• YOUR INSTRUCTIONS
In the labor market update below, roughly how many open jobs did each monthly report of 2019 show?

• TEXT BLOCK
********************
Labor Market Update 2023: Hiring Becomes Easier, But Challenges Remain

chart of monthly data open positions in the economy, 2019-2023

Open positions in the U.S. - Dr. Bill Conerly Based On Data From The Bureau Of Labor Statistics

Labor has become easier to hire, and employers are reporting, though challenges remain. Easing labor market tightness resulted from more people choosing to work, or at least look for work. This trend will continue for two more years, though we won’t return to employers’ good old days when a line formed whenever a “help wanted” sign was hung.

We have run through a labor cycle in recent years. Open jobs had run about seven million in each monthly report of 2019, then dropped sharply in the lockdown phase of the Covid pandemic, and then jumped up to 12 million in early 2022. An employee quits similarly dropped sharply in the spring of 2020, then rose to their highest recorded level just as open positions peaked. (The data on openings and quits only go back to 2000.) A few months earlier Google searches for “labor shortage” spiked to an extreme high and “Great Resignation” became a common phrase in the news.

Now, in early 2023, people are returning to work. The data need a little massaging before they tell a good story because the aging of the baby boom generation makes labor force participation look bad. Retirements are certainly a big story, but the shorter-run cycles are driven by the interplay of employers trying to hire—demand—and people looking for work, supply.

The Covid pandemic led to a brief drop in labor demand, which quickly reversed in many sectors but not all. Leisure and hospitality, in particular, recovered very slowly. The supply of labor also dropped during the pandemic. Some people retired, others stayed home out of fear of Covid, and some had to care for children when schools and childcare facilities shut down. Stimulus checks and extra unemployment insurance payments enabled many people to stay away from work. In some cases, government money helped people care for their children. In other cases, people simply did not work because they didn’t have to.

The demand for labor rebounded much more quickly than the supply, leading to a tight labor market. The Great Resignation was not about people leaving the workforce altogether; it was mostly about people leaving one job to go to work elsewhere. Workers believed that pay and working conditions were greener at other companies. And sometimes they were.
********************
• PROVIDED RECORDS
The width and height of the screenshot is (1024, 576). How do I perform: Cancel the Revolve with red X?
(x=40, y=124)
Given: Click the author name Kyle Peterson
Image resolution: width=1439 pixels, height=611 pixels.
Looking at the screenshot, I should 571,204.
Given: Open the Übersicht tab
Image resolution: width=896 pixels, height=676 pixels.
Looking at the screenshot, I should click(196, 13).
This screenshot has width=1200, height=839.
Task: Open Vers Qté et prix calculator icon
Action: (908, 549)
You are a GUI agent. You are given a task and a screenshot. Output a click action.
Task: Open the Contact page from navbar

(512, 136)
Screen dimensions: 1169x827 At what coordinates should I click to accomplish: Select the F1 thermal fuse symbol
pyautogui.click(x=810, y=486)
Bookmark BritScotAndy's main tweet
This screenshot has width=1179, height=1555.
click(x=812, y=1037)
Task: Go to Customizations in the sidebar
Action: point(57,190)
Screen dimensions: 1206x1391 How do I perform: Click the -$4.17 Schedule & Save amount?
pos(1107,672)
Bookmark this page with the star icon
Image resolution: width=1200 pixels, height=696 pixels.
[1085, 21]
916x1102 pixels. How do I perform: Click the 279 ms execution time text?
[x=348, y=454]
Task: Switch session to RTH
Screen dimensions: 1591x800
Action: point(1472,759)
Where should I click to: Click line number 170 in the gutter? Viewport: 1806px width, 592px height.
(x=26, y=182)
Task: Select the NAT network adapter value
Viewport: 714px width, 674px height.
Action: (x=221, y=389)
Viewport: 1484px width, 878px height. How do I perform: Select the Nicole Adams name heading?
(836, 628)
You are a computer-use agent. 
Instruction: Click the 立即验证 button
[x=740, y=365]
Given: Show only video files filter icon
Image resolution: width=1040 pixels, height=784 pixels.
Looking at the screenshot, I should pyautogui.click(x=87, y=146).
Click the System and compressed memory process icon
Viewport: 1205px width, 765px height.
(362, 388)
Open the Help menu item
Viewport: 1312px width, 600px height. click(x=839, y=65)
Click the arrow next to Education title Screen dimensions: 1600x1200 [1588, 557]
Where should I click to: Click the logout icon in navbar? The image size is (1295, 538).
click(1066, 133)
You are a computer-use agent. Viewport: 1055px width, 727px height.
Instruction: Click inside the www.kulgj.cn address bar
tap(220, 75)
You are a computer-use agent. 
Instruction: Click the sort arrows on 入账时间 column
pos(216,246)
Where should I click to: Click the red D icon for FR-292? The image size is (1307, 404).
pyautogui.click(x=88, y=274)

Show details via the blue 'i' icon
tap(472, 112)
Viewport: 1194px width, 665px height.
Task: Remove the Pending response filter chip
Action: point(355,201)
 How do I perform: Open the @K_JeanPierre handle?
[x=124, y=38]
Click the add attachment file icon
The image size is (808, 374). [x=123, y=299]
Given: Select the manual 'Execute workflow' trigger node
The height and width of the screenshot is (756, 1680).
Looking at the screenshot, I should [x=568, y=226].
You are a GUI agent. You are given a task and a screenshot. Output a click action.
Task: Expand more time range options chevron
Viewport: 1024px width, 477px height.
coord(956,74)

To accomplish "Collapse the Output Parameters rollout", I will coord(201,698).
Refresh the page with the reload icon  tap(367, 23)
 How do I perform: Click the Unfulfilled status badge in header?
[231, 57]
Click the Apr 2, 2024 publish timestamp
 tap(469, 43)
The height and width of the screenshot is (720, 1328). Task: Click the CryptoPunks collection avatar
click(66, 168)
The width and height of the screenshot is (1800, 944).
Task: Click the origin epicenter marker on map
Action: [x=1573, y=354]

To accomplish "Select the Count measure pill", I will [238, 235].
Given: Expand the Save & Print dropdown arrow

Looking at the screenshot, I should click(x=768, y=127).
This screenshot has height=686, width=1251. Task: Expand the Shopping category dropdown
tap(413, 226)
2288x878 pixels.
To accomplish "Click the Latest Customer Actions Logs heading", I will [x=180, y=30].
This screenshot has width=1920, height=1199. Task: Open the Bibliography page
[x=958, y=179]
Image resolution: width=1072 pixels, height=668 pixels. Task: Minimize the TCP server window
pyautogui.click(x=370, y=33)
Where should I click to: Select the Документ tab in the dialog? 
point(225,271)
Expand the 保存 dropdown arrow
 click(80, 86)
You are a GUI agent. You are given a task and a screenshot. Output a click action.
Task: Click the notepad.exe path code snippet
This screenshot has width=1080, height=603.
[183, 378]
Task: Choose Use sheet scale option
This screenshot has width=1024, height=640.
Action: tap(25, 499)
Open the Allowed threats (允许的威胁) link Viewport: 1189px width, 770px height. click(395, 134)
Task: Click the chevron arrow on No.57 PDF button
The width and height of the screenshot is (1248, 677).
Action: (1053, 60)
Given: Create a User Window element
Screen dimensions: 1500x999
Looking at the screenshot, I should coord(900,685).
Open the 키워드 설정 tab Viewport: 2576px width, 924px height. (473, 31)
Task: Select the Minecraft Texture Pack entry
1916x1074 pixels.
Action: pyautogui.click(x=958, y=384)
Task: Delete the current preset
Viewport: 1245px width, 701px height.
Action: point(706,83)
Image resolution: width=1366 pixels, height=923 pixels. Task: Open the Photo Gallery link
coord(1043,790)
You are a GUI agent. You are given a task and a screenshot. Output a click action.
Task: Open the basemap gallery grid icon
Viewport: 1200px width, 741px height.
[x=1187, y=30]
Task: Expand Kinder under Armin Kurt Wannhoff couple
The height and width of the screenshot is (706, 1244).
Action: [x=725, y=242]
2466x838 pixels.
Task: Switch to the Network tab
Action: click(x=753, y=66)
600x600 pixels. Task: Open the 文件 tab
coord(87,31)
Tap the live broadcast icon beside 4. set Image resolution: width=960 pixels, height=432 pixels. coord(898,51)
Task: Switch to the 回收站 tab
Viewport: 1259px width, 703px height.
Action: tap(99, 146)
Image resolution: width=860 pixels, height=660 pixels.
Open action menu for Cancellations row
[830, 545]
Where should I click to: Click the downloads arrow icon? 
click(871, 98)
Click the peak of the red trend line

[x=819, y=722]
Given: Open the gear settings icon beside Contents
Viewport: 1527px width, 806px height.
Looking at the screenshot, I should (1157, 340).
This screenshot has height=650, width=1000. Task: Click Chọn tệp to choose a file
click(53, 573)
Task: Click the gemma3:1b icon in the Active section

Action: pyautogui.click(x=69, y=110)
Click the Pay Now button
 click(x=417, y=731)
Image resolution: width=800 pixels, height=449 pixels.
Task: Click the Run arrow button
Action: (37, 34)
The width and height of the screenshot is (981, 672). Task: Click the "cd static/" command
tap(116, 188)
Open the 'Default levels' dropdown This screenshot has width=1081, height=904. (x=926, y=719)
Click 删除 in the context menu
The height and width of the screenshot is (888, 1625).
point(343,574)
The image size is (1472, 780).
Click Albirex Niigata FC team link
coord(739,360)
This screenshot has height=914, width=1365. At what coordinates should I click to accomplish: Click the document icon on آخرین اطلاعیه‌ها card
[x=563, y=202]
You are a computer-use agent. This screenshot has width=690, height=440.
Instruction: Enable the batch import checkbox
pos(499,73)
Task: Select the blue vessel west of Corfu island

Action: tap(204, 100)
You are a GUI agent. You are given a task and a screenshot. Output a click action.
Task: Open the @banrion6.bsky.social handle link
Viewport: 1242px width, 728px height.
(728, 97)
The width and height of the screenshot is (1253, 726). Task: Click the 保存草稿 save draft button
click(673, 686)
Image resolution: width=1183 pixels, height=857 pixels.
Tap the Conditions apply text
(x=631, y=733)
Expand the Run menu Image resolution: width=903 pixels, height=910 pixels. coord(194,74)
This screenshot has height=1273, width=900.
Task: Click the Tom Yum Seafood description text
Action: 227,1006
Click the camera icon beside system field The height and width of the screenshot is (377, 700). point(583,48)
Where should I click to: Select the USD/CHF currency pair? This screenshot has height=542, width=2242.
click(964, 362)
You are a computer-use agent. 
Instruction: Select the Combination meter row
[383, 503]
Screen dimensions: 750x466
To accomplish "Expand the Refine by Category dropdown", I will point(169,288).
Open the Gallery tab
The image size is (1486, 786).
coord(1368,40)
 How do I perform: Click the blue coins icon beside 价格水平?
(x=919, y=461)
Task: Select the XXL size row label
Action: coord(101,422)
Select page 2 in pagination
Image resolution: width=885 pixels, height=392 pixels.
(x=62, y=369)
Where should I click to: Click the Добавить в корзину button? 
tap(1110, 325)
********************
• TASK RESPONSE
About seven million.